## Exercise prompt
Among the entries below, take the line with "пешехода (210, 1477)" and the line with "на главную страницу (183, 495)", and output them and every line between them exactly, with nothing else.

(Screenshot grounding data)
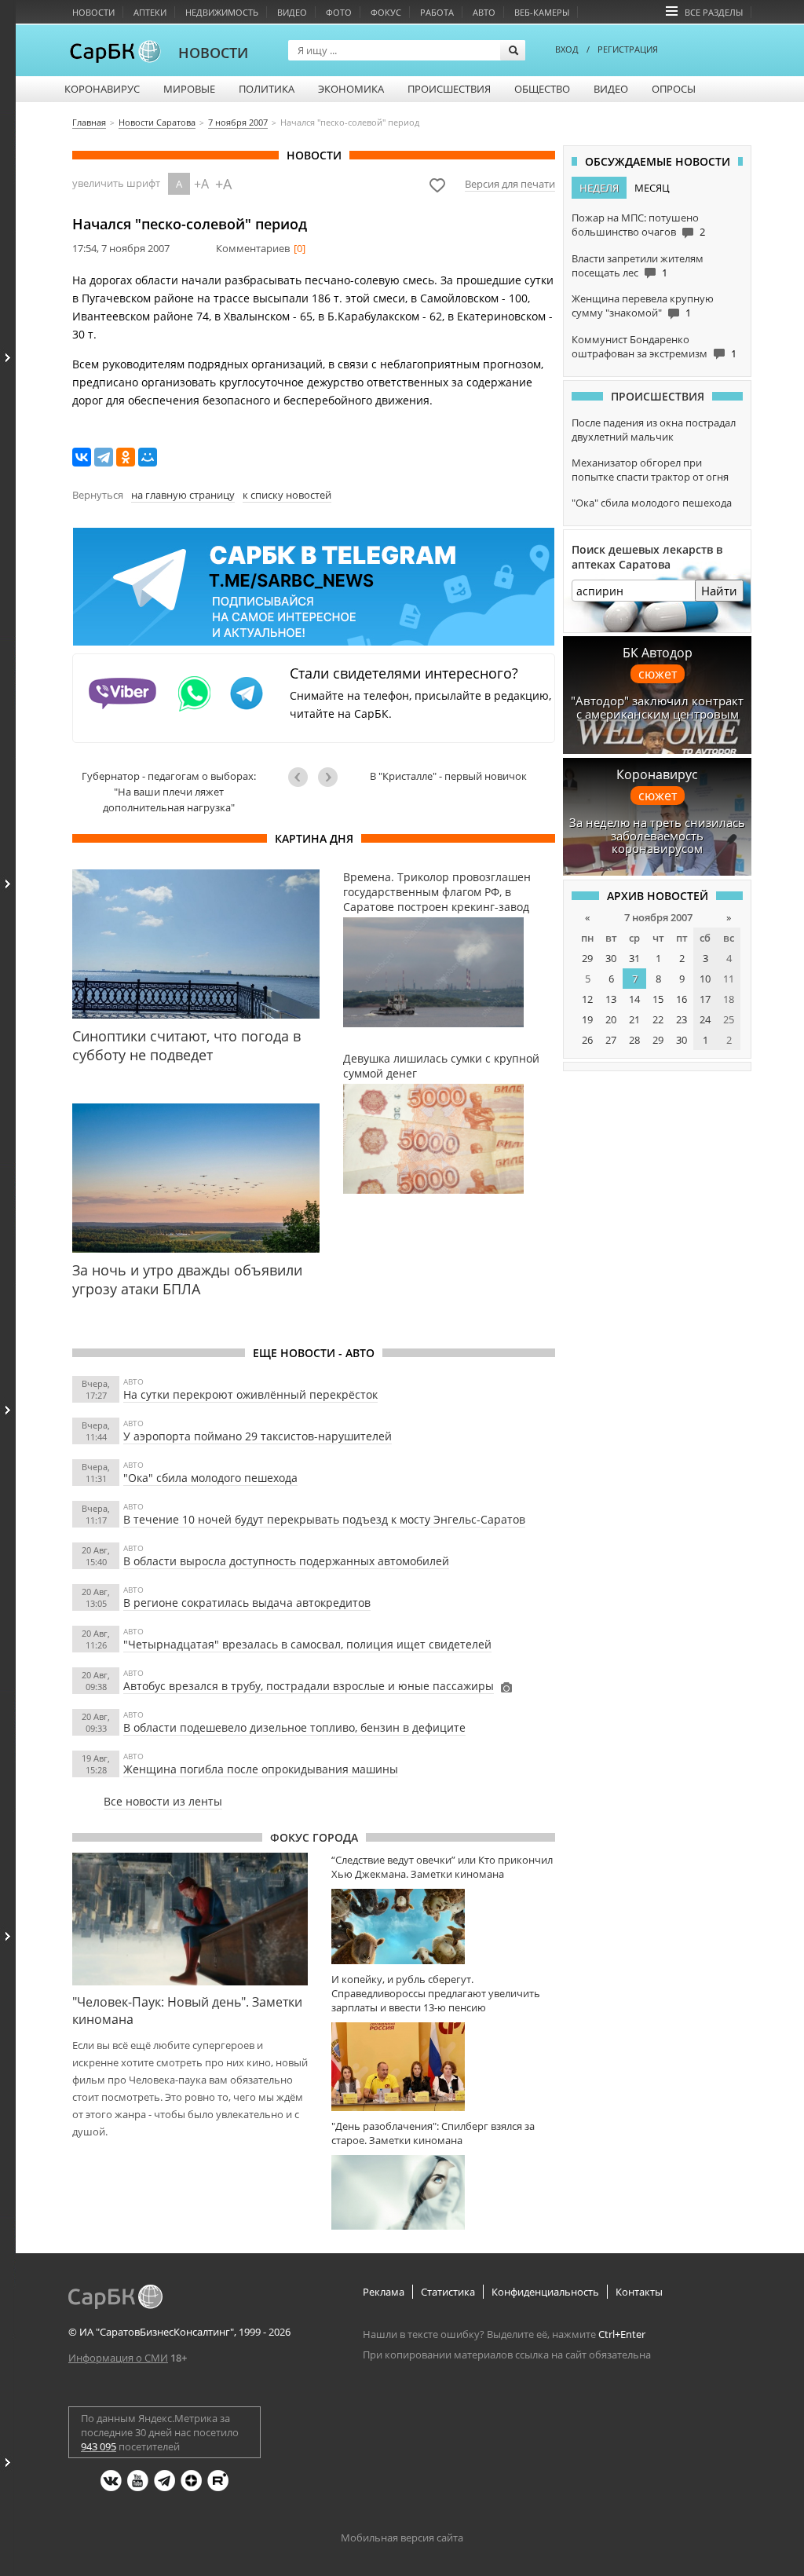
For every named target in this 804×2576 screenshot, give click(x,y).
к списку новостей (287, 495)
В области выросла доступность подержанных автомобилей (286, 1560)
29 (587, 958)
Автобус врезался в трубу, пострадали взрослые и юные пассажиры (308, 1685)
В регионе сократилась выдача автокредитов (247, 1602)
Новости (93, 12)
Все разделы (714, 12)
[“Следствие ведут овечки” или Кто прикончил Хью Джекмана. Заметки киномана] (443, 1926)
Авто (484, 12)
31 (634, 958)
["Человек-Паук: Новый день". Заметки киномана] (190, 1919)
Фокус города (314, 1837)
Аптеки (149, 12)
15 (657, 999)
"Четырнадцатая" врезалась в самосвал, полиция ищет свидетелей (307, 1644)
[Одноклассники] (125, 457)
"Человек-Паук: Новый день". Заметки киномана (187, 2010)
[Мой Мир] (147, 457)
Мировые (189, 89)
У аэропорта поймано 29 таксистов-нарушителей (257, 1436)
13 (610, 999)
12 (587, 999)
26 (587, 1040)
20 (610, 1019)
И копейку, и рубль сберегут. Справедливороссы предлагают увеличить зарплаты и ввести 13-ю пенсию (435, 1993)
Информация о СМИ (118, 2358)
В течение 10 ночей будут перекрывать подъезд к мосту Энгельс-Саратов (324, 1519)
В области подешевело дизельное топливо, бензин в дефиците (294, 1727)
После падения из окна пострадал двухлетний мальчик (654, 429)
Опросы (674, 89)
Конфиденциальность (545, 2292)
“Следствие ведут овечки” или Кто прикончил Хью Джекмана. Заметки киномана (442, 1867)
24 (705, 1019)
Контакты (639, 2292)
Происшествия (449, 89)
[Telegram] (103, 457)
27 (610, 1040)
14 (634, 999)
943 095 (98, 2446)
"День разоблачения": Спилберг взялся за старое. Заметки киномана (433, 2133)
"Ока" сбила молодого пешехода (210, 1477)
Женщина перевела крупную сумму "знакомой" (643, 305)
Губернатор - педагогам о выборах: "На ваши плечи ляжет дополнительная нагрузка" (169, 791)
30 (610, 958)
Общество (542, 89)
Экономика (351, 89)
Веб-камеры (541, 12)
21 (634, 1019)
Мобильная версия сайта (402, 2537)
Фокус (386, 12)
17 (705, 999)
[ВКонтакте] (81, 457)
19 (587, 1019)
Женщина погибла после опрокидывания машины (260, 1769)
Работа (437, 12)
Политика (266, 89)
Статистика (448, 2292)
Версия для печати (510, 184)
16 (681, 999)
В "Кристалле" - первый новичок (448, 776)
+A (201, 183)
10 (705, 978)
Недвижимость (221, 12)
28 (634, 1040)
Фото (339, 12)
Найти (719, 590)
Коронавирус (102, 89)
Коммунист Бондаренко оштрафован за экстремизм (639, 346)
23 (681, 1019)
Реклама (383, 2292)
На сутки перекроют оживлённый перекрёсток (250, 1394)
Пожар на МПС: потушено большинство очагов (635, 224)
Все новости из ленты (163, 1801)
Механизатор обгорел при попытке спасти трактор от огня (650, 470)
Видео (292, 12)
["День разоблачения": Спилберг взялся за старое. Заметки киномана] (443, 2192)
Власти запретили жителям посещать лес (638, 265)
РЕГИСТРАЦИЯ (628, 49)
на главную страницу (183, 495)
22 (657, 1019)
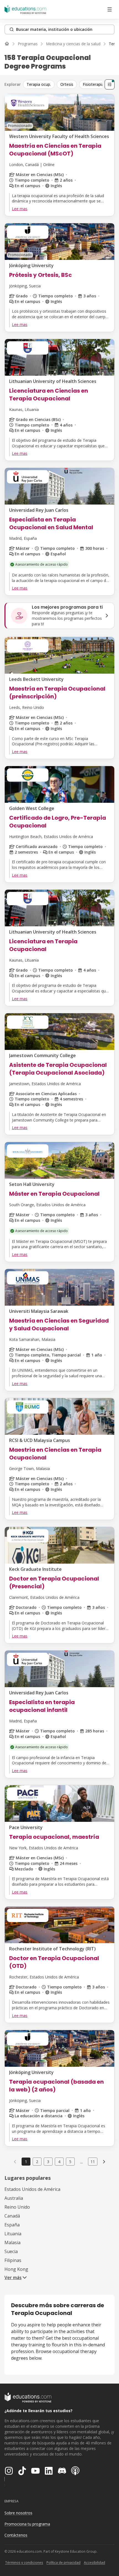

## Output of the task
"Ока" сбила молодого пешехода (210, 1477)
Женщина перевела крупную сумму "знакомой" (643, 305)
Губернатор - педагогам о выборах: "На ваши плечи ляжет дополнительная нагрузка" (169, 791)
30 (610, 958)
Общество (542, 89)
Экономика (351, 89)
Веб-камеры (541, 12)
21 (634, 1019)
Мобильная версия сайта (402, 2537)
Фокус (386, 12)
17 (705, 999)
[ВКонтакте] (81, 457)
19 (587, 1019)
Женщина погибла после опрокидывания машины (260, 1769)
Работа (437, 12)
Политика (266, 89)
Статистика (448, 2292)
Версия для печати (510, 184)
16 (681, 999)
В "Кристалле" - первый новичок (448, 776)
+A (201, 183)
10 (705, 978)
Недвижимость (221, 12)
28 (634, 1040)
Фото (339, 12)
Найти (719, 590)
Коронавирус (102, 89)
Коммунист Бондаренко оштрафован за экстремизм (639, 346)
23 (681, 1019)
Реклама (383, 2292)
На сутки перекроют оживлённый перекрёсток (250, 1394)
Пожар на МПС: потушено большинство очагов (635, 224)
Все новости из ленты (163, 1801)
Механизатор обгорел при попытке спасти трактор от огня (650, 470)
Видео (292, 12)
["День разоблачения": Спилберг взялся за старое. Заметки киномана] (443, 2192)
Власти запретили жителям посещать лес (638, 265)
РЕГИСТРАЦИЯ (628, 49)
на главную страницу (183, 495)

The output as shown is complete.